Again, as there is no overall force these two are equal

$T_1 \cos(27^{\circ}) = T_2 \cos(38^{\circ})$

To find T1 and T2 solve the simultaneous equations

3. ## it's the method of deciding the angles that I need

Originally Posted by e^(i*pi)
Resolve the forces vertically:

$T_1 sin(27^{\circ})$
$T_2 sin(38^{\circ})$

If the object is not moving then the resultant force must be equal to 0.

$T_1 sin(27^{\circ}) + T_2 sin(38^{\circ}) = 12g$

Resolving the forces horizontally:

$T_1 \cos(27^{\circ})$
$T_2 \cos(38^{\circ})$
As there is no horizontal force on the mass then that is equal to 0

Again, as there is no overall force these two are equal

$T_1 \cos(27^{\circ}) = T_2 \cos(38^{\circ})$

To find T1 and T2 solve the simultaneous equations
hello E ...pi,

Thanks very much for your reply, which I have read through carefully, but really it was a kind of revision & practice for me of something I've done already, helpful and clarifying ,such as reading the statements about things being equal to zero etc, thanks, but the thing I am stuck on is how they find the angles to put into the triangle of force.

I'm familiar with things like looking for supplementary angles, moving the vectors in your mind's eye etc, angles on a straight line adding up to 180 etc, but I can't seem to manage to see how to apply any of those methods here, and I would be grateful for any suggestion.

4. Originally Posted by protractor
hello E ...pi,

Thanks very much for your reply, which I have read through carefully, but really it was a kind of revision & practice for me of something I've done already, helpful and clarifying ,such as reading the statements about things being equal to zero etc, thanks, but the thing I am stuck on is how they find the angles to put into the triangle of force.

I'm familiar with things like looking for supplementary angles, moving the vectors in your mind's eye etc, angles on a straight line adding up to 180 etc, but I can't seem to manage to see how to apply any of those methods here, and I would be grateful for any suggestion.
My apologies, I thought you'd used it as a method to solve the equation.

The force triangle comes because you can move vectors as long as you don't change the angle or the magnitude.

From what I can gather off your second diagram the vector T2 has been moved back so that the end is at the intersection of the mass and T1. Since it's still pointing in the same direction we do not reverse it's sign

From there the mg force has been moved across to form a perpendicular with the horizon.

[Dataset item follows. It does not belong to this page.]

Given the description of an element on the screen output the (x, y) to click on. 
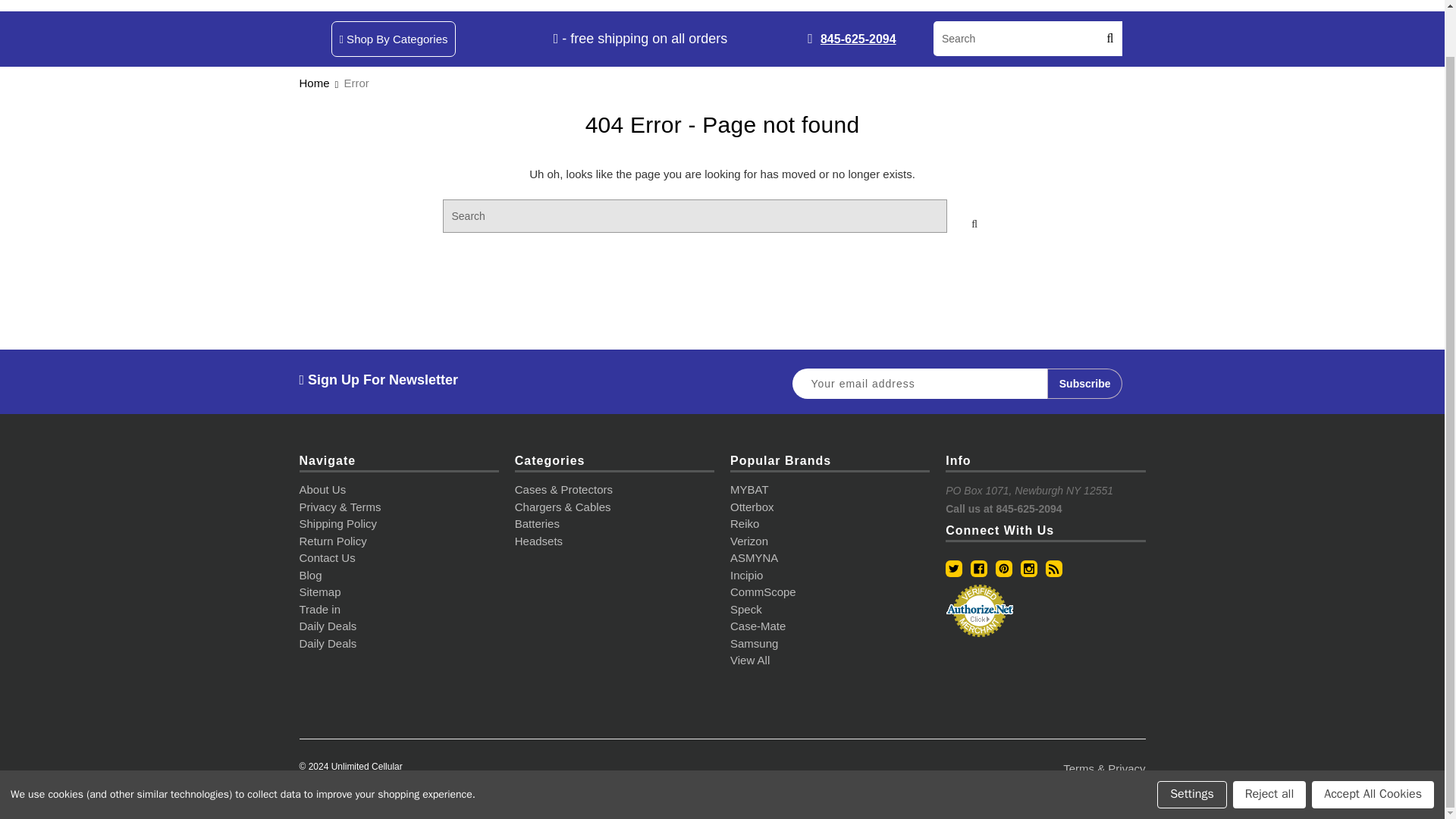
845-625-2094 (858, 38)
Subscribe (1084, 383)
Shop By Categories (392, 38)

This means that the angle between mg and T1 must be equal to 90 degrees and hence the angle is 90-27 = 63

If you extend the original line of mg up to the horizon you it will form a right triangle with T2 as the hypotenuse. As all the angles in a triangle must add up to 180 degrees the missing angle is 52. When the vector T2 is moved the angle stays the same.

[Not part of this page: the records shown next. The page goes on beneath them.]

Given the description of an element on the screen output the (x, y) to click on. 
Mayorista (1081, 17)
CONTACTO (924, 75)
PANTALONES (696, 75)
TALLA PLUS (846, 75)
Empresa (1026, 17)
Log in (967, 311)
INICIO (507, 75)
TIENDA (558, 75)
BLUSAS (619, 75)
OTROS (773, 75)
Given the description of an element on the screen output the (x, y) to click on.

Again using the fact that all angles in a triangle add up to 180 we get the last angle

edit: see attachment

5. ## movements

Originally Posted by e^(i*pi)
My apologies, I thought you'd used it as a method to solve the equation.

The force triangle comes because you can move vectors as long as you don't change the angle or the magnitude.

From what I can gather off your second diagram the vector T2 has been moved back so that the end is at the intersection of the mass and T1. Since it's still pointing in the same direction we do not reverse it's sign

From there the mg force has been moved across to form a perpendicular with the horizon. This means that the angle between mg and T1 must be equal to 90 degrees and hence the angle is 90-27 = 63

If you extend the original line of mg up to the horizon you it will form a right triangle with T2 as the hypotenuse. As all the angles in a triangle
must add up to 180 degrees the missing angle is 52. When the vector T2 is moved the angle stays the same.

Again using the fact that all angles in a triangle add up to 180 we get the last angle

edit: see attachment
Oh thanks E..pi, that's really helpful, I like the way you can extend the line of mg up to the horizon, how interesting.